= Banchita Chakma =

Banchita Chakma is a Bangladeshi indigenous rights activist and former commissioner of the National Human Rights Commission of Bangladesh. She is the former principal of Rangamati Govt. College.

== Early life ==
Chakma completed her bachelor's and master's in botany at the University of Dhaka in 1978.

==Career==
Chakma joined the Bangladesh Civil Service in the education cadre.

While Chakma served as the principal of Rangamati Govt. College, there was a clash between Bengali and non-Bengali students in 2012. 50 people were injured in the riots that followed in Rangamati. In August 2016, she was appointed one of five members of the National Human Rights Commission of Bangladesh led by Kazi Reazul Hoque. She was a senate member of the National University of Bangladesh. She was the Commissioner of the District Rover Scout in Rangamati.

Chakma led a three-member investigation committee of the National Human Rights Commission into the death of Indigenous grade 12 student Romel Chakma in Bangladesh Army custody in 2017. She wrote to the Ministry of Defence seeking an explanation from the Bangladesh Army. She led another three-member committee looking into arson attacks on Indigenous villages in Langadu Upazila in June 2017. Her report stated the security services could have stopped the attacks if they had wanted to and the local civil administration provided support to the attackers.

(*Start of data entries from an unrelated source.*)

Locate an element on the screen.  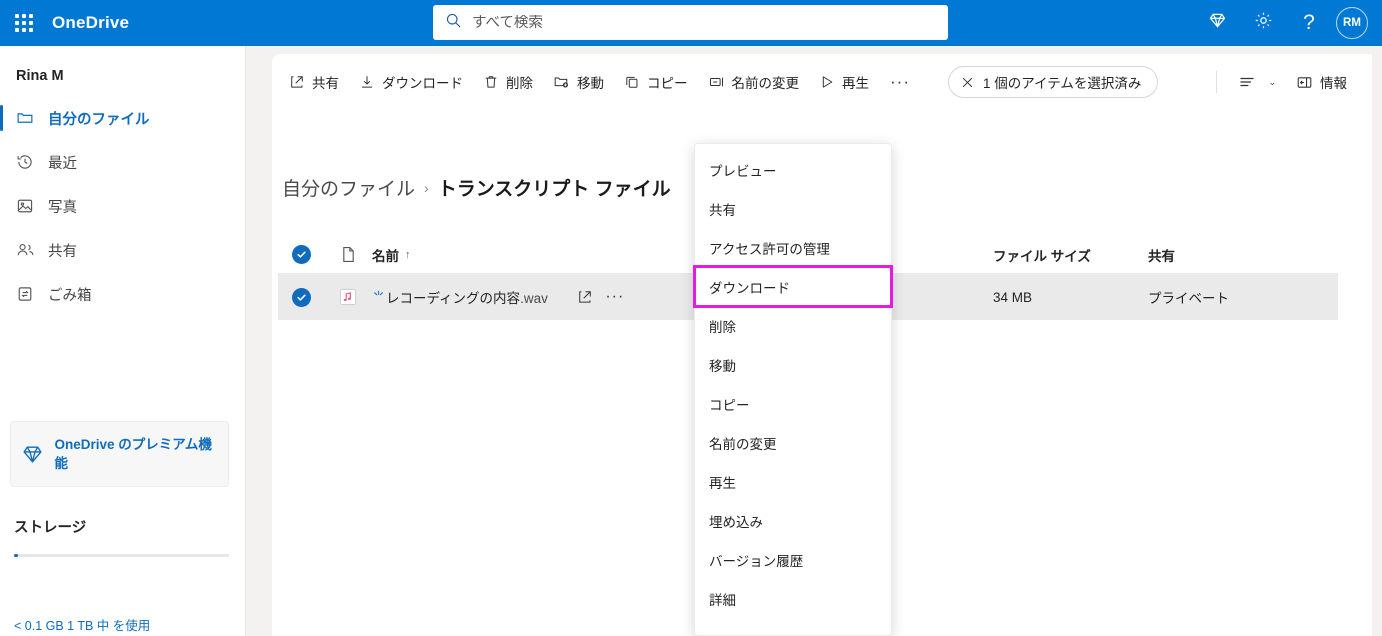
premium-button is located at coordinates (1217, 23).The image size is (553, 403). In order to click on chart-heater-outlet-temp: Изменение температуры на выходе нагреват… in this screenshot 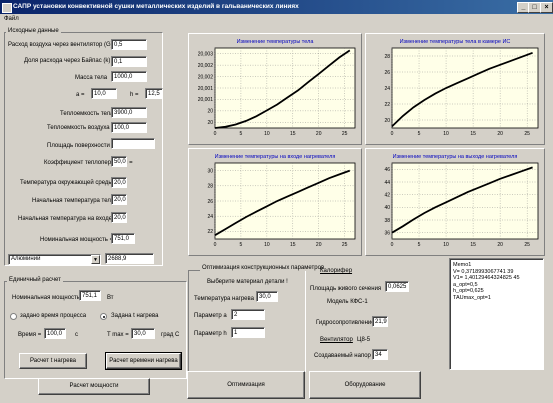, I will do `click(455, 202)`.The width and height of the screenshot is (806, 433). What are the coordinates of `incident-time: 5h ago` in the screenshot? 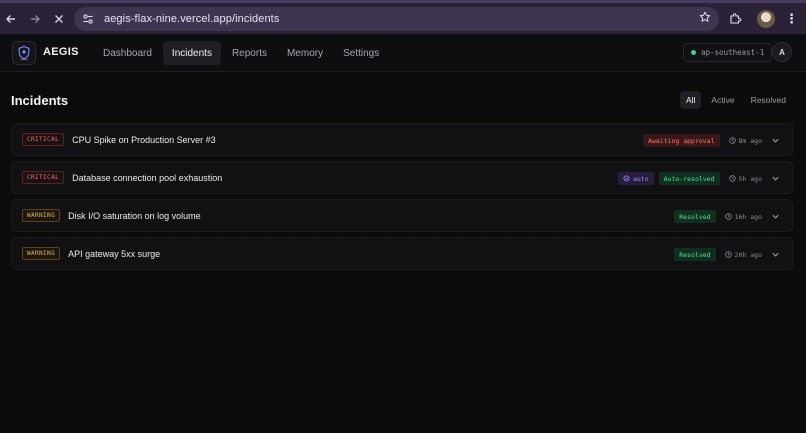 It's located at (745, 178).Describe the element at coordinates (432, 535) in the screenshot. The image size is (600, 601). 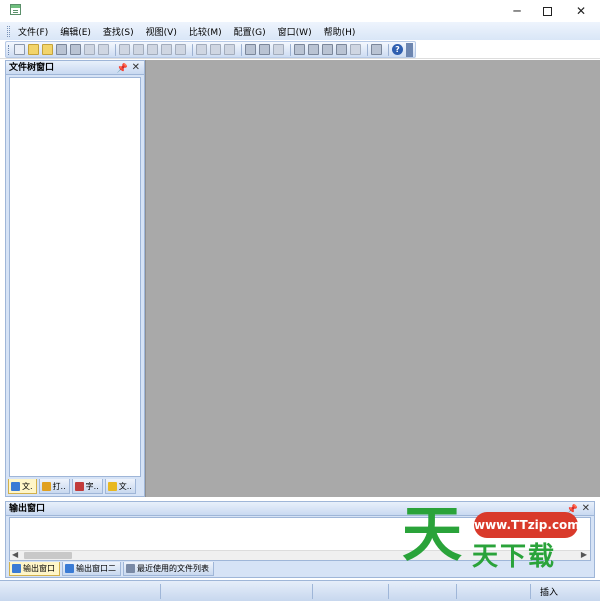
I see `watermark-logo: 天` at that location. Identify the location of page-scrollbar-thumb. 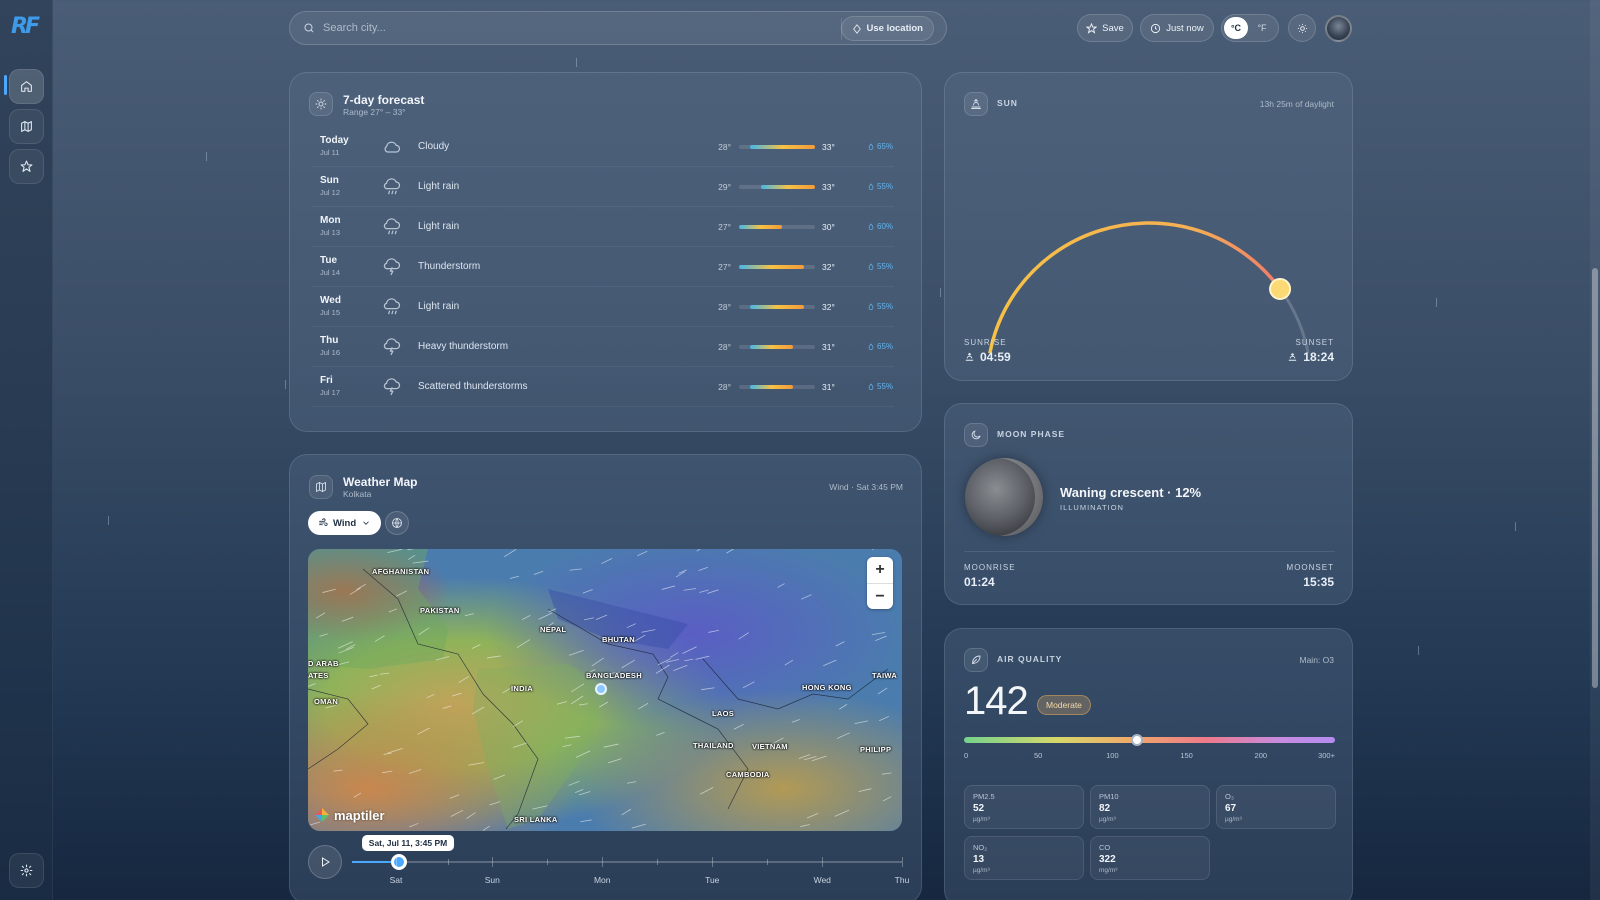
(1595, 478).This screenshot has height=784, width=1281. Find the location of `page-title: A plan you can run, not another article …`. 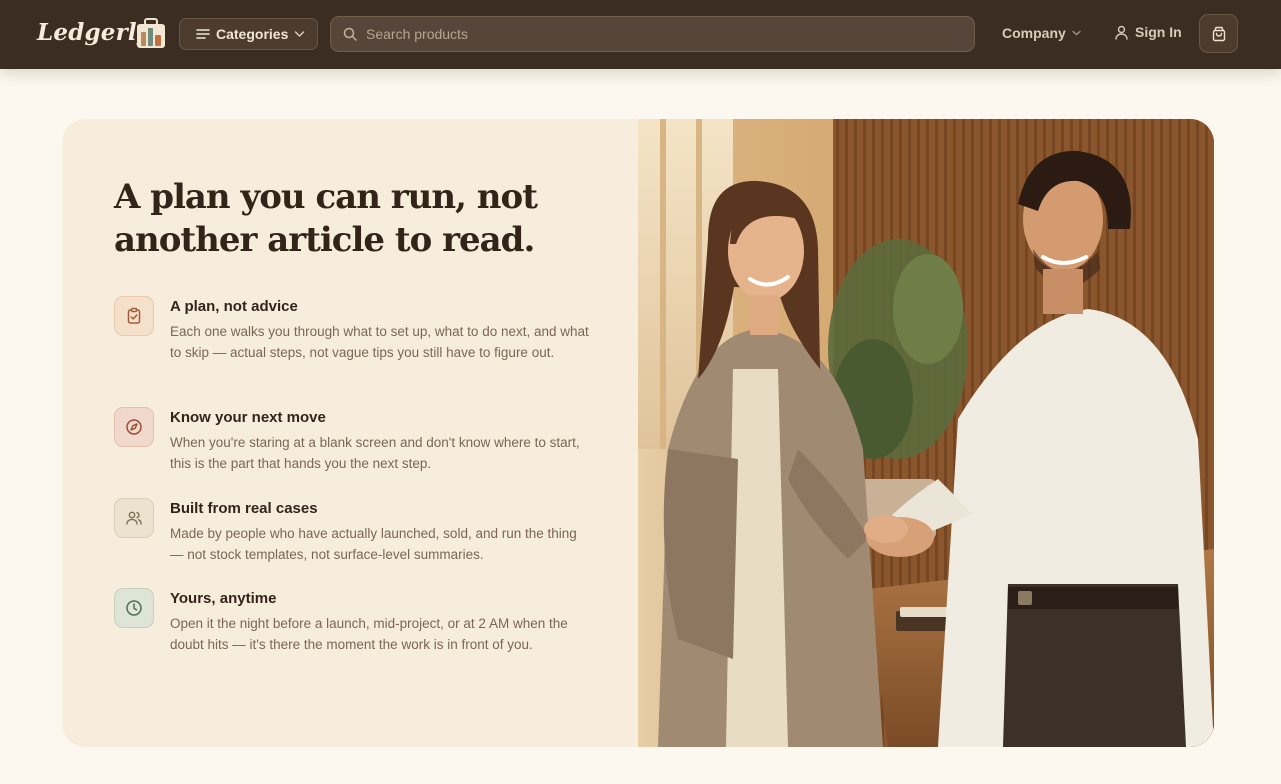

page-title: A plan you can run, not another article … is located at coordinates (349, 219).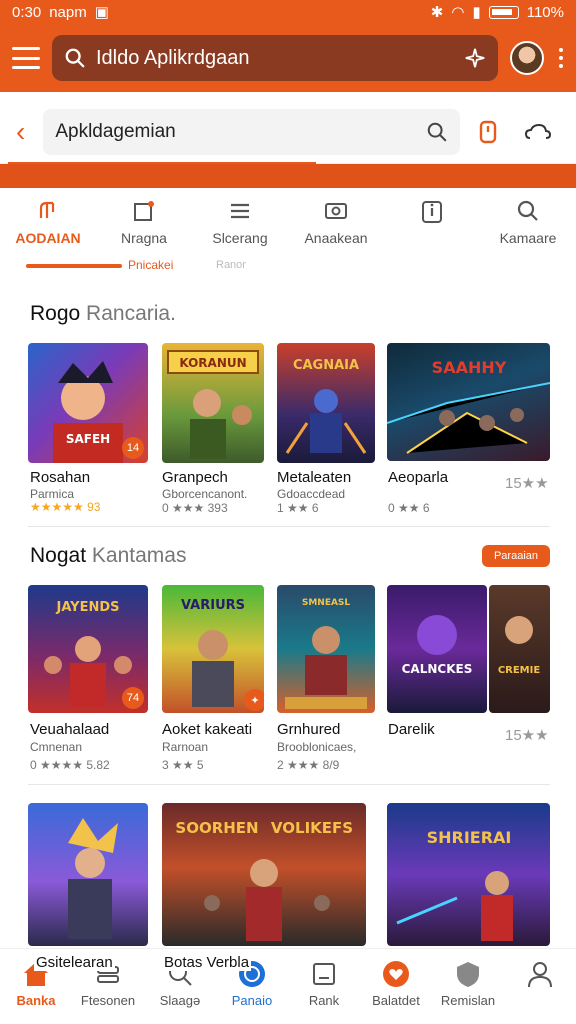  I want to click on svg-text: SAFEH, so click(88, 439).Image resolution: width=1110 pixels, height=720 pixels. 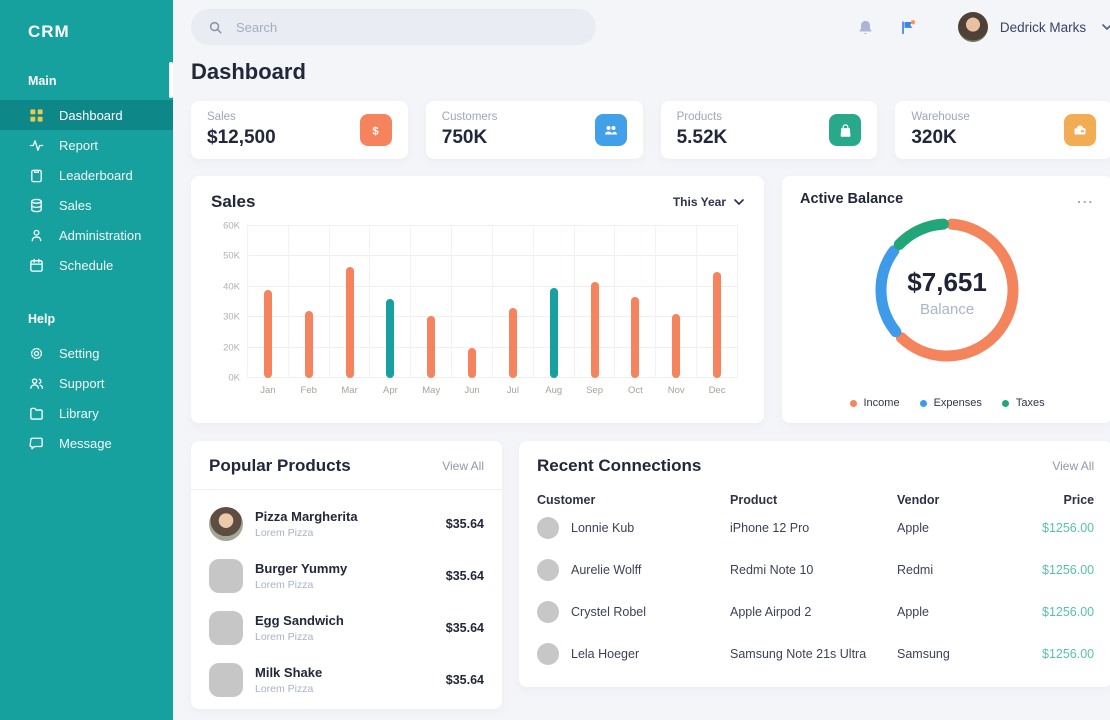 I want to click on product-info: Burger Yummy Lorem Pizza, so click(x=301, y=576).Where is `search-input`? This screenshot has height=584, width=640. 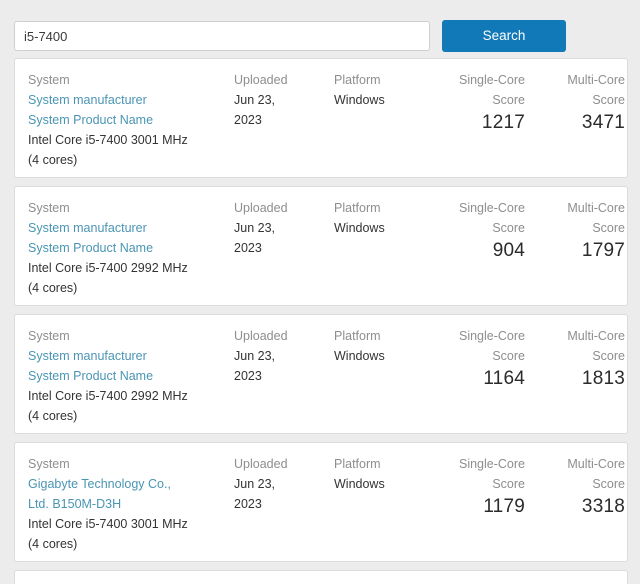
search-input is located at coordinates (222, 36).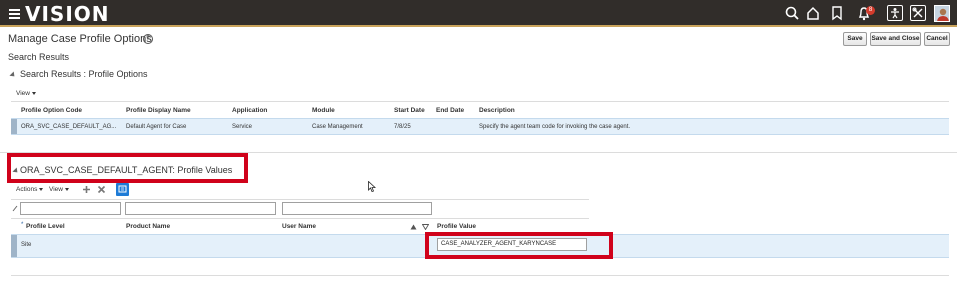  What do you see at coordinates (84, 74) in the screenshot?
I see `search-results-subheading: Search Results : Profile Options` at bounding box center [84, 74].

Chakma went to Rangamati after two Marma sisters were raped by security personnel. The police guarded the girl's room and did not let them speak to journalists or human rights activists. She called police action a kind of human rights violation. She investigated the rape of a Chakma girl by Bangladesh Ansar. Security forces also attacked Rani Yan Yan, queen of the Chaka people, when she went to visit the girls in the hospital. The girls' parents were staying at the house of a local Awami League leader for their safety.

Chakma has been critical of taxpayer-funded foreign trips by the staff of Chittagong Hill Tracts Regional Council, Khagrachhari Hill District Council, Bandarban Hill District Council, Rangamati Hill District Council, and Ministry of Chittagong Hill Tracts Affairs for training. She described them as pleasure trips and a misuse of funds. She has also been critical of a provision of the National Human Rights Commission which prevents it from investigating human rights abuses by security forces.

In August 2021, Chakma was appointed rector of the Banophool Adibashi Green Heart College. She signed a statement asking the government of Bangladesh to stop its collective punishment of the Bawm people for the actions of the Kuki-Chin National Front.